(INPUT DATA)
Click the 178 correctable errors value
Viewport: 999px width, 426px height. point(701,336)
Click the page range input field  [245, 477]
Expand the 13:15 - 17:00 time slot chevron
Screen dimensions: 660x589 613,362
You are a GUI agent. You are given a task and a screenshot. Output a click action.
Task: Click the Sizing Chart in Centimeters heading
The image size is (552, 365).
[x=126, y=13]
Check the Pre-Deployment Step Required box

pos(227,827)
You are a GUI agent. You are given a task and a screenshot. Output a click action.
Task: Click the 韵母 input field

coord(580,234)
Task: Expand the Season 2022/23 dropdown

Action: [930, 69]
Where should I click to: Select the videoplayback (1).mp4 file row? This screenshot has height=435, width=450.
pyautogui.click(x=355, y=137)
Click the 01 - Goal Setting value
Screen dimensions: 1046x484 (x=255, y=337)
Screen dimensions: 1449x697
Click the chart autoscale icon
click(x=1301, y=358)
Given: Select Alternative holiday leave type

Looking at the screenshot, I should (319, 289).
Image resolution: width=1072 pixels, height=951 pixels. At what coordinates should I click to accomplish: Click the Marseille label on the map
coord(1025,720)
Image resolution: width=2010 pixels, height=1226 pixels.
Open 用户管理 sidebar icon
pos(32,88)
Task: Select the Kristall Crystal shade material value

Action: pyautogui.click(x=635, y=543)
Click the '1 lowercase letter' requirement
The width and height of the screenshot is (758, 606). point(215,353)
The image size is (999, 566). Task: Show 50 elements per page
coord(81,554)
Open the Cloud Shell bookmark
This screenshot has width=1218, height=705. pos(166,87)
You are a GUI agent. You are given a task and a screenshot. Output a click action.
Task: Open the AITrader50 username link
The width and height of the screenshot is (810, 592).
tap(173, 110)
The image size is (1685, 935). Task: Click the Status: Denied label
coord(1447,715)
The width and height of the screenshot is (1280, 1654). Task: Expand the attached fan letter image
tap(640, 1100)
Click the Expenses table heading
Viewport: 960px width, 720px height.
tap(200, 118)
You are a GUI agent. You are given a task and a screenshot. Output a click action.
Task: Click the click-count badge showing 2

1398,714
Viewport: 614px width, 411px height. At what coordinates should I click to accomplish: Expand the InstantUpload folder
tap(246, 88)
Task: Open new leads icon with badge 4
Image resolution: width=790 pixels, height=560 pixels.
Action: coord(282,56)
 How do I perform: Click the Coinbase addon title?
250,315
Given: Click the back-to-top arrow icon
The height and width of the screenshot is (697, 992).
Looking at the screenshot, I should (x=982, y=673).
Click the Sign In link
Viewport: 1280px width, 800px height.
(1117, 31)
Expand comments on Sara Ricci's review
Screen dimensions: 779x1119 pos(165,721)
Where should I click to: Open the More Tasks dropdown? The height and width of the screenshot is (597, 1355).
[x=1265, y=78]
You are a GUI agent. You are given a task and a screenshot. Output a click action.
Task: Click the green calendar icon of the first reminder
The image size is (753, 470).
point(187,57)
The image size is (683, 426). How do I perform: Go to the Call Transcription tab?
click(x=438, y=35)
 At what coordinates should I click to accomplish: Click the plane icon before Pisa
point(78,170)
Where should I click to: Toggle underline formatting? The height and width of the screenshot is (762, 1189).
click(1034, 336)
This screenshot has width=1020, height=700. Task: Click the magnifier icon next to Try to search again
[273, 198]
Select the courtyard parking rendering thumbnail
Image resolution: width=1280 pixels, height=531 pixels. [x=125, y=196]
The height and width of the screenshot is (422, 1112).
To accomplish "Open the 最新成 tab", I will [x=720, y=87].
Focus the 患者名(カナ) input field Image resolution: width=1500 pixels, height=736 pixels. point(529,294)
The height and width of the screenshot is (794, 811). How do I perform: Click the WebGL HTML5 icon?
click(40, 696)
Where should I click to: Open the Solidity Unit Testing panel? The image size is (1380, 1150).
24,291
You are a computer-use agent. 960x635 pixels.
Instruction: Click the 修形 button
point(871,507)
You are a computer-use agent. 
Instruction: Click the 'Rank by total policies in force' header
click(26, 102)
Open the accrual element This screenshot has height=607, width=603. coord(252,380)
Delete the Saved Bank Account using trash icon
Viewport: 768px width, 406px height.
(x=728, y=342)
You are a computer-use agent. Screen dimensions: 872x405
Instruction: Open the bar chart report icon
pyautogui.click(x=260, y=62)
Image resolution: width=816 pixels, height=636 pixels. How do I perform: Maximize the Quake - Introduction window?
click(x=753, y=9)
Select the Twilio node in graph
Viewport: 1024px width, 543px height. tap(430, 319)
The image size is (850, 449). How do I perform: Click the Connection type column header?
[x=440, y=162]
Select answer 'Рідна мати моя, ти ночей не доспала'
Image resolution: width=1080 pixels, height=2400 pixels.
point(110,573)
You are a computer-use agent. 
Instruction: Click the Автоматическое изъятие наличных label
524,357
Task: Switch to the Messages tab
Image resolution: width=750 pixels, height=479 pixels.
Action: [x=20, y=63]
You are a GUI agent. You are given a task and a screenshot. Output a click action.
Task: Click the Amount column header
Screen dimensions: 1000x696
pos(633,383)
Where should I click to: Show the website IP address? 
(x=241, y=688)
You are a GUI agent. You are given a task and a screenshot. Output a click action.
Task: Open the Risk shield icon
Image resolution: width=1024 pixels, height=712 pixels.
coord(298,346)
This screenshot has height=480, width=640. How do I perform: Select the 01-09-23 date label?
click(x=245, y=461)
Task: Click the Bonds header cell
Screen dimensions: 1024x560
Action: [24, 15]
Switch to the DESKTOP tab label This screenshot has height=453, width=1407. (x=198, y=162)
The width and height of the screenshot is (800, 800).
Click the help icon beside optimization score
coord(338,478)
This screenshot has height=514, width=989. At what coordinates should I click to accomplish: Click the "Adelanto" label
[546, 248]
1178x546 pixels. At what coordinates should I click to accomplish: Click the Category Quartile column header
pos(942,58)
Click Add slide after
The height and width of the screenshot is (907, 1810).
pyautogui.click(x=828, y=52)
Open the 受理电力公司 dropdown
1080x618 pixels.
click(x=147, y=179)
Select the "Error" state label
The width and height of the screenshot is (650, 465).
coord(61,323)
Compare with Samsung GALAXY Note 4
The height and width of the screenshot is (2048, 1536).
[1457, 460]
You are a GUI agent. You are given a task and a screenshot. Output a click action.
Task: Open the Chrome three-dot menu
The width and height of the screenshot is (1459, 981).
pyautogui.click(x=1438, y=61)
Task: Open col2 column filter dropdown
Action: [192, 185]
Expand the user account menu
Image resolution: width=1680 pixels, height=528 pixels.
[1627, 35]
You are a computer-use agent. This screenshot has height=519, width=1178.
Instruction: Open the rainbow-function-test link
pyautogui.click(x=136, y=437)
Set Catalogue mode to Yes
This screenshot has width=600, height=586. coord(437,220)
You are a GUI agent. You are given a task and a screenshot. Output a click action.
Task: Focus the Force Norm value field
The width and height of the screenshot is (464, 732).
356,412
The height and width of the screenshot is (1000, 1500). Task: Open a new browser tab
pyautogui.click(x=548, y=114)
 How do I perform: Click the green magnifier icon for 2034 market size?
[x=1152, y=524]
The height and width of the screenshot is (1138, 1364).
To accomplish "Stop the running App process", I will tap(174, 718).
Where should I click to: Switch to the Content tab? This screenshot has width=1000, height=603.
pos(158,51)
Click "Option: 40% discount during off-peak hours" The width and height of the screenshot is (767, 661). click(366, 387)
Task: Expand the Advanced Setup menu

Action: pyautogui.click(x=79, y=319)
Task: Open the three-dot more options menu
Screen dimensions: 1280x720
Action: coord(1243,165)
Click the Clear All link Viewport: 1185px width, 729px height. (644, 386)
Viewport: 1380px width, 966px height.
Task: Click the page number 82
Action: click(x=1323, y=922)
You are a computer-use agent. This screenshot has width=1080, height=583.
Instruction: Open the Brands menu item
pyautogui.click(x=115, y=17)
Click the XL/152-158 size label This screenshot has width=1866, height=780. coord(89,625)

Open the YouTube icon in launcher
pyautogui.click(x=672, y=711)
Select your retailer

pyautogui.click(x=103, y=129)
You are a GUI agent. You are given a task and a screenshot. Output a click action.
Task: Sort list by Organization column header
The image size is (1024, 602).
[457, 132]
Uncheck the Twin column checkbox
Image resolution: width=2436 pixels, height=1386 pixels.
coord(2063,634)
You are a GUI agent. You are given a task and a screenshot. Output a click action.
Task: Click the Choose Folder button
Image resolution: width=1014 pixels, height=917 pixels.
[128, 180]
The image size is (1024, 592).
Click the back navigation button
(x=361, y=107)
(End INPUT DATA)
» **WHAT IS BEING ASKED**: Starting from the records above, filter out all lines except those containing the word "will".

» **COMPLETED TASK**:
To accomplish "Open the 最新成 tab", I will [x=720, y=87].
To accomplish "Stop the running App process", I will tap(174, 718).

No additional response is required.